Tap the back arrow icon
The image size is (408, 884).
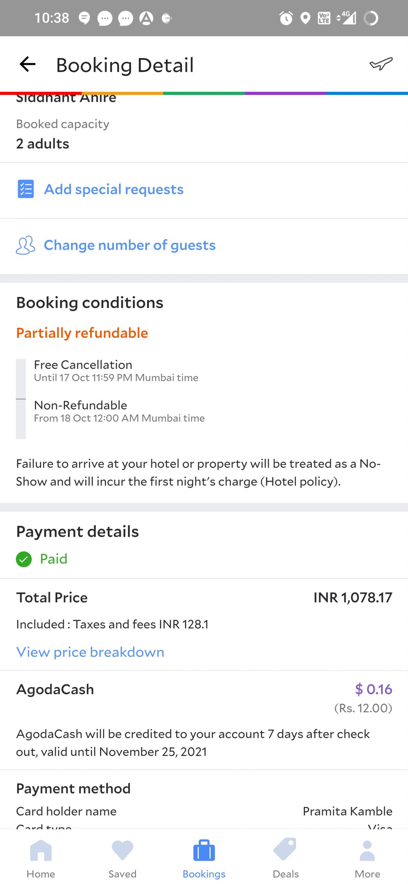pyautogui.click(x=28, y=65)
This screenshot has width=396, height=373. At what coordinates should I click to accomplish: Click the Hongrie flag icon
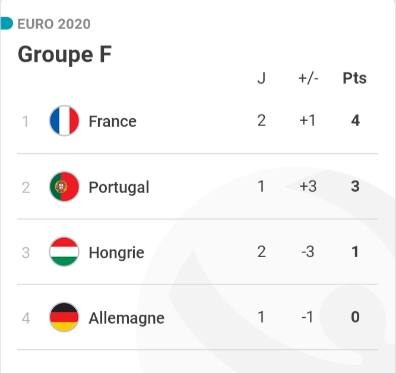(x=64, y=252)
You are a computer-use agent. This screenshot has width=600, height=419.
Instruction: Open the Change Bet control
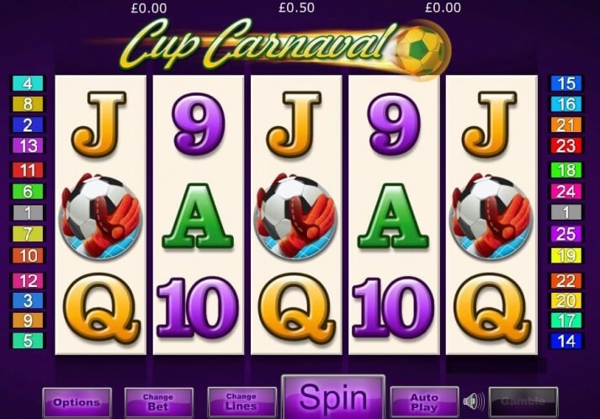pos(158,402)
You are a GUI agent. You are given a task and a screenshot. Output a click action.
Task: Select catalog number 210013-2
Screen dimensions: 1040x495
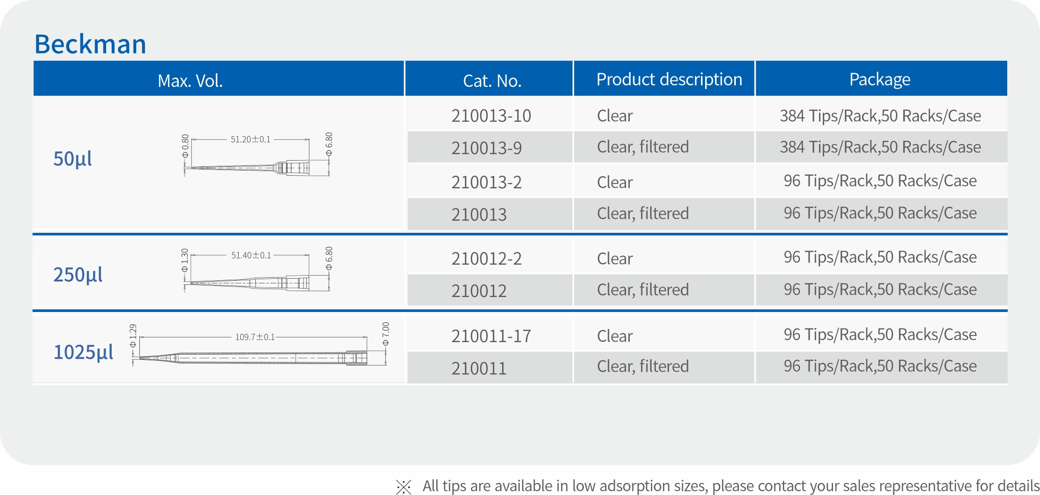tap(486, 183)
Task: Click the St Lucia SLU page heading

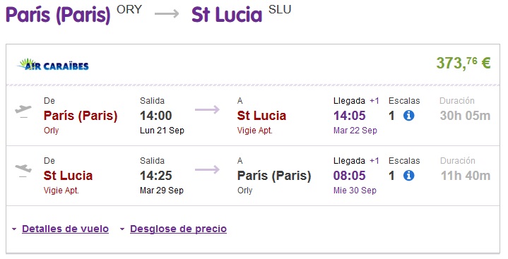Action: [x=242, y=14]
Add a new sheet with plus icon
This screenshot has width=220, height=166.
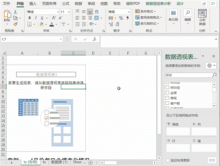[90, 163]
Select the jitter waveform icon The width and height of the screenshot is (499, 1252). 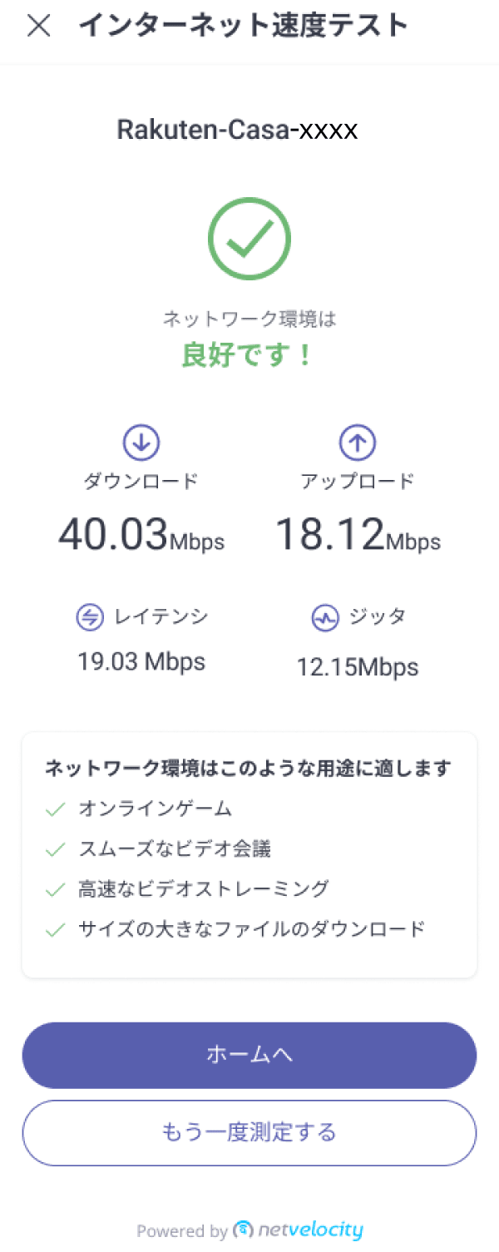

### Task details:
Find the lines above that contain the word "agent" and copy each one.

### Your response:
You are a computer-use agent. This screenshot has width=600, height=419.
You are a GUI agent. You are given a task and a screenshot. Output a click action.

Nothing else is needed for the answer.